### Data under study
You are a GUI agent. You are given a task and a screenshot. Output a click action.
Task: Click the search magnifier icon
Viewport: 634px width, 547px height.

...

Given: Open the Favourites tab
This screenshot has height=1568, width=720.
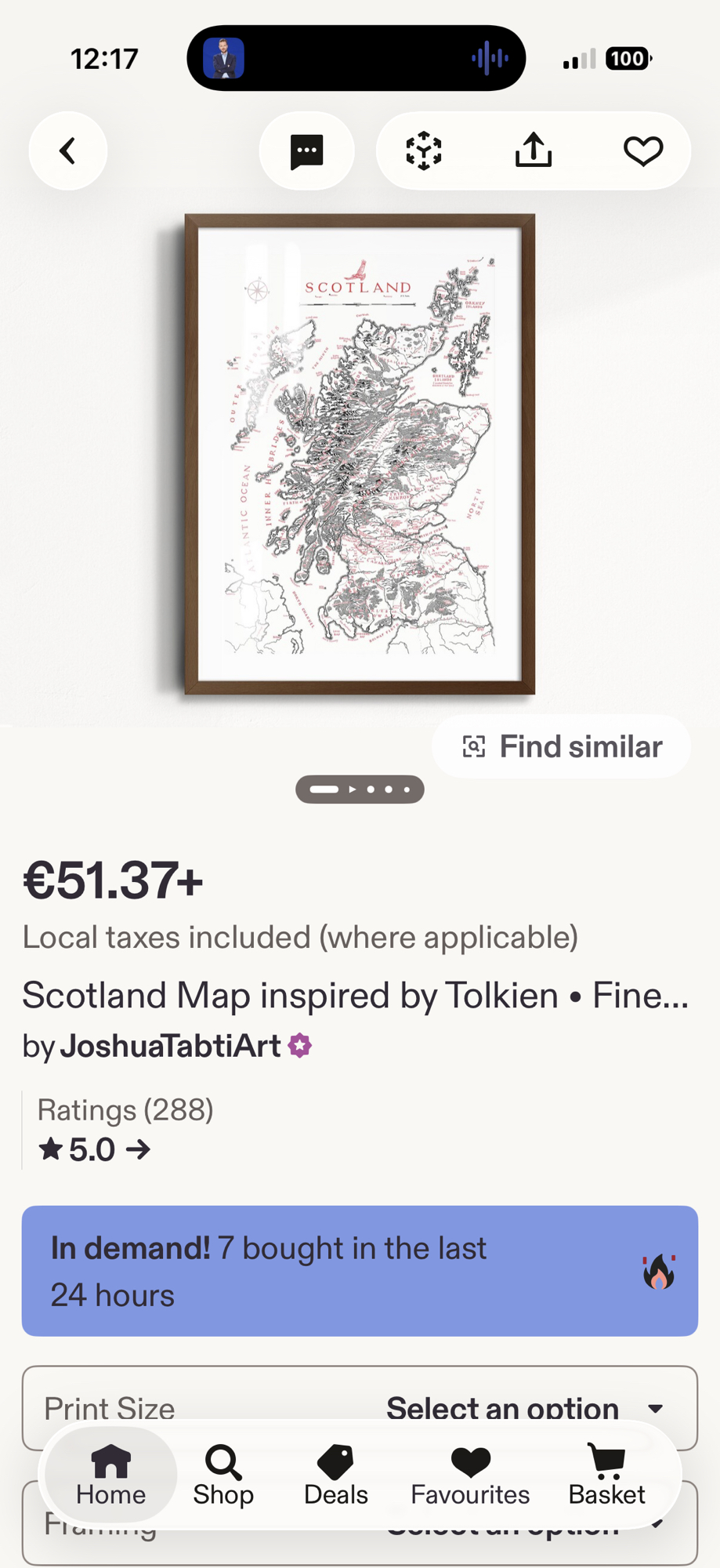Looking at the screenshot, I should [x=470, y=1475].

### Task goal
Go through the material above and output exactly the lines from the one containing "You are a GUI" through the one containing "Viewport: 634px width, 547px height.".

### Task solution
You are a GUI agent. You are given a task and a screenshot. Output a click action.
Task: Click the search magnifier icon
Viewport: 634px width, 547px height.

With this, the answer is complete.